Il faudrait évoquer d’autres histoires ébauchées, comme celle de l’ambassade de LSM à Naples avec humiliations, expulsion, puis capture par des pirates et rétention douce par le bey de Tunis ; ou bien celle de l’imposant buste de marbre que recherche le narrateur et dont ne subsiste plus qu’une trace sur un tapis. Pour finir, je reviendrai à l’histoire du frère, si vivement manquante, pour préciser qu’elle hante également les autres parties : surtout, en IV, le récit de l’expérience de O., gibier traqué en 1936, et même, en II, celle du brigadier agressé par le froid pendant l’hiver de 1939-40. Car l’Histoire, que Simon décrit comme un auteur à la « facétieuse perversité [7] », fait se ressembler jusqu’à se confondre les expériences de ceux qu’elle écrase, et quelle que soit l’époque ; telle l’expérience de l’enlisement dans une fondrière– que le lecteur attribue d’abord à Jean-Marie en raison du contexte, mais qui pourrait être celle d’autres fugitifs et dont Simon a dit - hors roman - que c’était son expérience personnelle [8].

Lecture

« — et une fois il s’engagea dans une fondrière, le sol d’une clairière (ou plutôt ce qu’il croyait être une clairière) de plus en plus spongieux sans qu’il y prît garde (il avait déjà traversé des prés, des bois détrempés), le bruit de succion de l’eau sous les hautes herbes de plus en plus fort à chaque pas, jusqu’à ce qu’il dût faire un effort pour lever les pieds, les décoller du sol, les arracher à ces sortes de ventouses qui semblaient retenir ses semelles, ne plus vouloir les lâcher, puis soudain enfonçant jusqu’à la cheville […] et enfin, exténué, long à reprendre son souffle, à l’abri de nouveau des hautes fougères, contemplant l’innocente et perfide clairière sur laquelle les ombres des arbres commençaient à s’allonger, les deux mêmes papillons blancs qui continuaient à monter et descendre dans le soleil et les libellules étincelantes, horizontales, suspendues immobiles sur leurs ailes de métal, changeant subitement de palier, de nouveau immobiles dans l’air immobile, et lui sentant monter en lui une espèce de joie sauvage, de triomphe, de paix — » (Les Géorgiques, Pléiade, II, p. 923-924).
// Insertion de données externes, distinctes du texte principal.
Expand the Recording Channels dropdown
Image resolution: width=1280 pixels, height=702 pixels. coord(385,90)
 Joëlle Gleize est membre du conseil d’administration de l’Association des Lecteurs de Claude Simon. Elle a co-dirigé les Cahiers Claude Simon.


[1Voir la notice de l’édition de La Pléiade, Œuvres II, p. 1496.
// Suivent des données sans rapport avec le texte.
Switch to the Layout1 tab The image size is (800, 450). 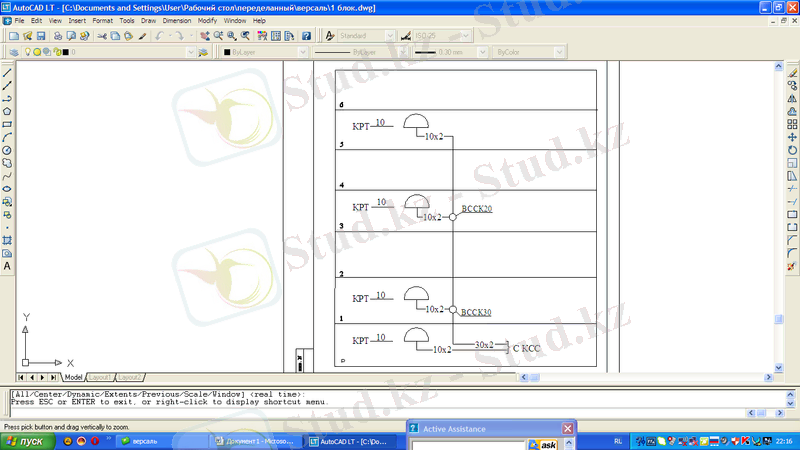click(x=100, y=377)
[2Soit les parties consacrées à LSM et à sa descendance, la vieille dame, le narrateur. On rencontre beaucoup moins d’ébauches d’histoires dans les parties II et IV, centrées l’une sur l’escadron puis le brigadier, l’autre sur le personnage de O. (Orwell).

[3C’est là un titre attesté dans les brouillons.
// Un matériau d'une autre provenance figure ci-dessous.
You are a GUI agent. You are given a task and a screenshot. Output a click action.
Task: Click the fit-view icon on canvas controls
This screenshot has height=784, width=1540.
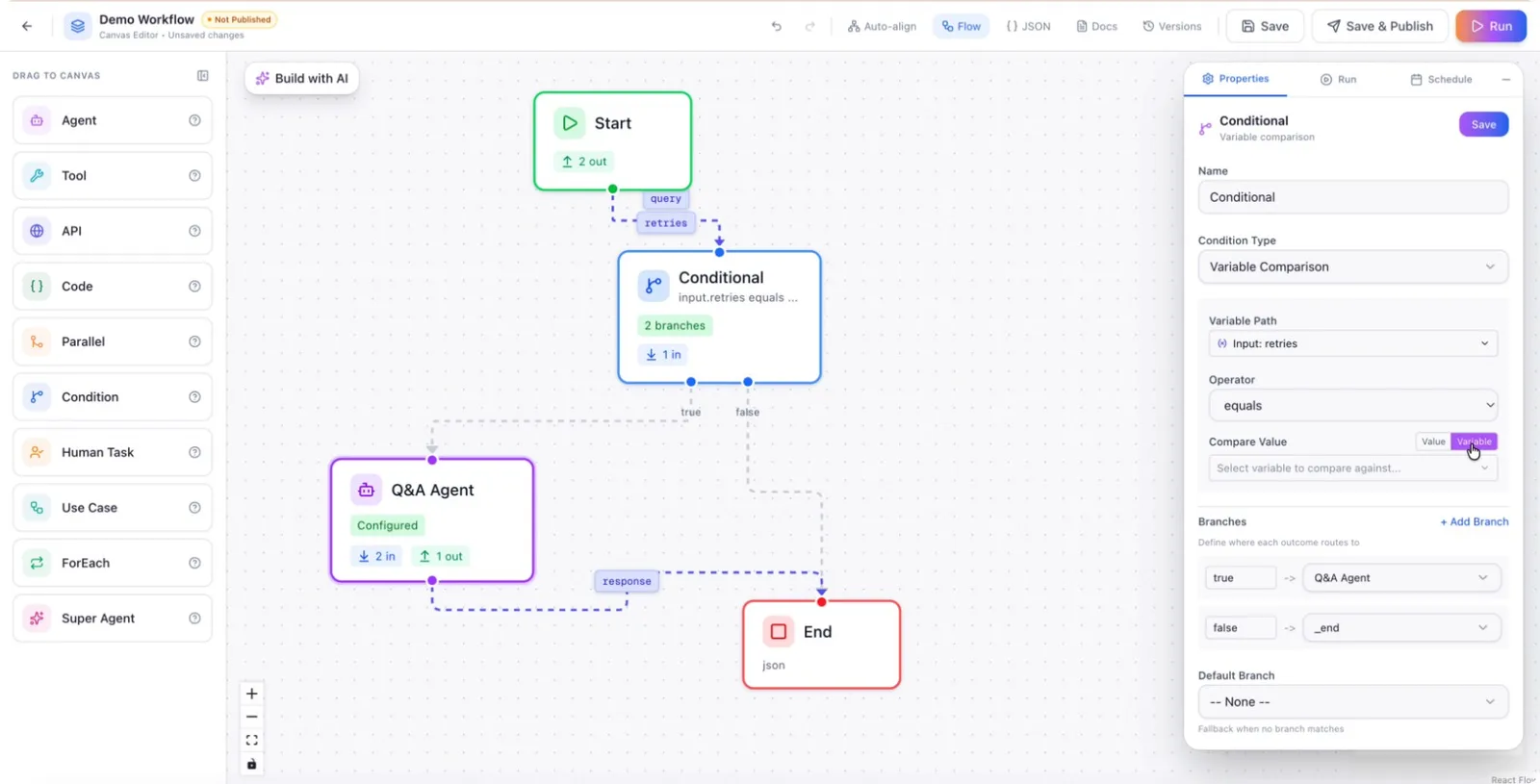(251, 740)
[4« En pleine Terreur, il est élu secrétaire de la Convention et sauve une royaliste qu’il épousera en secondes noces. » (p. 656).

[5Sur cette rencontre, voir le bel article de David Zemmour : « “Bref carrefour nocturne” : Quand Jean-Pierre rencontre Jean-Marie ou l’entrevue des deux frères dans Les Géorgiques de Claude Simon », p. 23-31, dans Claude Simon. Rencontres, Anne-Lise Blanc et Françoise Mignon dir., Perpignan, éditions Trabucaire et Presses universitaires de Perpignan, 2015.

[6« Et lui (lui, l’ancien capitaine de bombardier, l’ex-député de la Montagne […] » (p. 885) ; « Et cette morte, Marianne […], (p. 895) ; « Et l’autre, cette seconde femme, la royaliste, (cette Adélaïde […] (p. 896) ; « Et ce frère ! […] (p. 911) ; « À Batti, à elle […] (p. 912) ; Elle donc (Batti) […] (p. 949).

[7L’aventure de O. est comparée à un roman dont le narrateur serait le mort lui-même, et l’auteur l’Histoire ; un auteur « surpassant par sa facétieuse perversité ces auteurs qui se divertissent à plonger le lecteur dans la confusion en attribuant plusieurs noms au même personnage ou, inversement, le même nom à des protagonistes divers, et comme toujours agissant (l’Histoire) avec sa terrifiante démesure, son incrédible et pesant humour » (p. 868-9).

[8Voir l’édition Pléiade, note 25, p. 1551.